Le aseguró que por la mañana le darían una explicación de lo que había visto.

Asustada, irritada y emocionalmente agotada, Joanna había tenido la entereza suficiente para no presionar demasiado.

– Sólo quiero que me diga -exigió-, quién sabía de esto además de Pascal. ¿Quién filmó la maldita escena?

– No lo sé, Joanna. Desde luego, yo no la he visto, de modo que ni siquiera sé de qué se trata.
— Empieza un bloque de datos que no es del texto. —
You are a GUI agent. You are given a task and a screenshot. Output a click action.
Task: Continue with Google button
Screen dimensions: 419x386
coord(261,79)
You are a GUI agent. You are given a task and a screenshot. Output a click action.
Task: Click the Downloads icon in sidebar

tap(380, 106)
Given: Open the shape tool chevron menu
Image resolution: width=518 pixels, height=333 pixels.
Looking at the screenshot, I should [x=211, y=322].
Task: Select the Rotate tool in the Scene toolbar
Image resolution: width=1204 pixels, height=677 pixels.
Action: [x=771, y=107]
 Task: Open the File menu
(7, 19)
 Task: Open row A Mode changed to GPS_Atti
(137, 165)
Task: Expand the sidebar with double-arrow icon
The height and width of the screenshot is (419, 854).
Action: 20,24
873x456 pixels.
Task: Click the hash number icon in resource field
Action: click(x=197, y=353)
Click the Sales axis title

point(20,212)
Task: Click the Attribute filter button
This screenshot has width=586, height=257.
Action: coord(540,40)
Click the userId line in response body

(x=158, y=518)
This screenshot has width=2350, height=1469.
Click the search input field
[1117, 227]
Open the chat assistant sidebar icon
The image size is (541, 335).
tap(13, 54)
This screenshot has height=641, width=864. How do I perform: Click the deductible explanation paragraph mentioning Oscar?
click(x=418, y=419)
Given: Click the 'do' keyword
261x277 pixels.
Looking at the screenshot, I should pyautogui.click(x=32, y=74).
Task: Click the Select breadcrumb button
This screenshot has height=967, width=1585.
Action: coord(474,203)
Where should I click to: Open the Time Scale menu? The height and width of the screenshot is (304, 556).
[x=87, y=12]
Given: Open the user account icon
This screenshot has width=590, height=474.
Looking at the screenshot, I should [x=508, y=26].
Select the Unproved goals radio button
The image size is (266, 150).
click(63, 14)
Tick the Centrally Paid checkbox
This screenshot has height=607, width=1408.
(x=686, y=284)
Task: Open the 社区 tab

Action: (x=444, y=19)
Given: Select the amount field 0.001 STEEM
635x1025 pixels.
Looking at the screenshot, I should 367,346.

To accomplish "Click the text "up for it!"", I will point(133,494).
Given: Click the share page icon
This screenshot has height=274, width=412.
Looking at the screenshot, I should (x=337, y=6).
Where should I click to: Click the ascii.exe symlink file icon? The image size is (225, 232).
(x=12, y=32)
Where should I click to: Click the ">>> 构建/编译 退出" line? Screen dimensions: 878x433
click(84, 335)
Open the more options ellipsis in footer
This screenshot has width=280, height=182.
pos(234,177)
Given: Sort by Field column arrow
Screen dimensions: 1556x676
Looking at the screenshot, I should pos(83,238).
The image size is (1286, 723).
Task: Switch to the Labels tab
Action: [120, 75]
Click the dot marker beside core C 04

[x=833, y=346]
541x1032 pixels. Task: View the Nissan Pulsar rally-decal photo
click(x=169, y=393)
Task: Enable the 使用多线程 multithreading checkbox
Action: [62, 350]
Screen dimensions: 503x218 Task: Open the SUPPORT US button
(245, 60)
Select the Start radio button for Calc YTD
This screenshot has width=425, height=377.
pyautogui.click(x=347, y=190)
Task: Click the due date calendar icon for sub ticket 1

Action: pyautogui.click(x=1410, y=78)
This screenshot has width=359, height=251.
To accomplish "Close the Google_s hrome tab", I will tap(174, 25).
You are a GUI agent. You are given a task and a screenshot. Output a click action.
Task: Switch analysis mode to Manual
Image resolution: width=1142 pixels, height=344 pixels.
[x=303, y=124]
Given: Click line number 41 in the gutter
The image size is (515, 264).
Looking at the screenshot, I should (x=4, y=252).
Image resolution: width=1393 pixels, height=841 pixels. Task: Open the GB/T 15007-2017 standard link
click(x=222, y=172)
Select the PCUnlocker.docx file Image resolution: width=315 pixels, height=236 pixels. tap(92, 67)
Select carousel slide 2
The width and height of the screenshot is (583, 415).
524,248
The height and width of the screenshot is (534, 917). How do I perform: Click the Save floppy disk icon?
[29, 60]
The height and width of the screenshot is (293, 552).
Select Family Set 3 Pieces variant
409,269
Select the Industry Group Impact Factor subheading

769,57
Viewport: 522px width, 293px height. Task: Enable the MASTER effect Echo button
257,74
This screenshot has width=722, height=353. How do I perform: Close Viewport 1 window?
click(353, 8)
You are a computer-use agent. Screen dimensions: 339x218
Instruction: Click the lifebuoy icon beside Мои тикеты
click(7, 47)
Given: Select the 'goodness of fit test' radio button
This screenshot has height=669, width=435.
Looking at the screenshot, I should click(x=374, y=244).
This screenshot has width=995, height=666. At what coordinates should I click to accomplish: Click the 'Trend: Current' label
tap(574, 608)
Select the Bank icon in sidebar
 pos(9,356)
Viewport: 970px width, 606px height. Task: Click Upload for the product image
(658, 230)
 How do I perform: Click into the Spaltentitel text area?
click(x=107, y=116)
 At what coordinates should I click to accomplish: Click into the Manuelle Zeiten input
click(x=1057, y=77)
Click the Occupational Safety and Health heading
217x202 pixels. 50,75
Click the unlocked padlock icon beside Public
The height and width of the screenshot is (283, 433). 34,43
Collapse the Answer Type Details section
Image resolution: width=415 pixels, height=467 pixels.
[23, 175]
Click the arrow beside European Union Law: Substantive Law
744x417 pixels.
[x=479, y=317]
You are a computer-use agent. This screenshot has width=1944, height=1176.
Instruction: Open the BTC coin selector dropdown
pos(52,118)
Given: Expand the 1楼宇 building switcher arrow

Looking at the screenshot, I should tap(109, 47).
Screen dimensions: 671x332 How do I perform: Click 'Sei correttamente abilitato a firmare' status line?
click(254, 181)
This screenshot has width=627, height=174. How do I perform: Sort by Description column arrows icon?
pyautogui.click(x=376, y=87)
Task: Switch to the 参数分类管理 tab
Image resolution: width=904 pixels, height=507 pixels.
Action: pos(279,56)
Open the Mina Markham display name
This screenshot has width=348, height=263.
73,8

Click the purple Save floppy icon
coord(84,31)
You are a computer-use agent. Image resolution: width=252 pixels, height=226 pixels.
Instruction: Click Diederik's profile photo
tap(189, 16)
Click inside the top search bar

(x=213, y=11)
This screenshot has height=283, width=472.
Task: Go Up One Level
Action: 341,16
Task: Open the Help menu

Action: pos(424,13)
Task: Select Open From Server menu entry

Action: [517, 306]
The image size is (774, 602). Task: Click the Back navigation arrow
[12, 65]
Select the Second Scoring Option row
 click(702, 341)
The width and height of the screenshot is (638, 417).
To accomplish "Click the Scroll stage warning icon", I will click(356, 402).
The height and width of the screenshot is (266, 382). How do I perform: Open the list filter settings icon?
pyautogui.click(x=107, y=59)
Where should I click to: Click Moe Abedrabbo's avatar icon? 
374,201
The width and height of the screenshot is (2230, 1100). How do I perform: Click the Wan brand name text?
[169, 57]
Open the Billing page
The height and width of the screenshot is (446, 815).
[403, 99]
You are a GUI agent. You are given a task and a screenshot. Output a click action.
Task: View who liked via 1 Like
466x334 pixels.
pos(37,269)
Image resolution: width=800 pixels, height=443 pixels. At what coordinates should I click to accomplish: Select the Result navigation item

Por eso te pido que esperes hasta mañana y te podré dar una respuesta clara.

– Bien -dijo ella, y esperó a que todos salieran para cerrar la puerta con llave.

Salettl no dudó en dejar a la agente Frieda Vossler custodiando la puerta y dio instrucciones para que nadie entrara ni saliera sin su permiso.

Cinco minutos más tarde estaba sentado ante su mesa de escritorio. Era la madrugada del jueves. En menos de treinta y seis horas, Lybarger estaría en Berlín preparándose para su presentación en el Palacio de Charlottenburg. Después de todo el tiempo transcurrido y en vísperas del gran momento, no se podía considerar la posibilidad de que algo fallara en Anlegeplatz. Cogió el teléfono y llamó a Uta Baur, en Berlín, sabiendo que la despertaría. Uta cogió la llamada en su estudio.

– Guten Morgen -dijo con voz cortante y despierta. Eran las cuatro de la mañana y ya había empezado a trabajar.

– Creo que debe saber… que se ha producido cierta confusión en Anlegeplatz.

Capítulo 86

El reloj de Osborn marcaba casi las dos y media de la madrugada, hora de Londres, jueves 13 de octubre. Eran las cuatro y media en Berlín.

Junto a él, en la oscuridad, veía a Clarkson vigilando el tablero de mandos de luces rojas y verdes del Beechcraft Baron y manteniendo la velocidad fija a poco más de trescientos kilómetros por hora. Atrás, McVey y Noble dormitaban cómodos, más parecidos a un par de abuelos que a unos inveterados inspectores de Homicidios. Más abajo, el Mar del Norte brillaba a la luz de la media luna, embravecido con la marea alta que azotaba la costa holandesa.

Al cabo de un rato viraron a la derecha y entraron en el espacio aéreo holandés. Cruzaron por encima del oscuro reflejo del Ijsselmeer y poco después giraron hacia el este por encima de los campos hacia la frontera alemana.

Osborn intentaba imaginarse a Vera encerrada en una casa de la campiña francesa. Pensó en una granja con una larga entrada de manera que los guardias armados podían divisar a una persona mucho antes de que se acercara. O tal vez no. Tal vez se trataba de una casa moderna de dos pisos junto a la vía del ferrocarril en un pueblo pequeño que veía pasar una docena de trenes al día. Una casa cualquiera, como miles de otras en toda Francia, de aspecto corriente, con un coche de cinco años aparcado a la entrada. Sería el último lugar donde se le ocurriría buscar a un agente de la Stasi.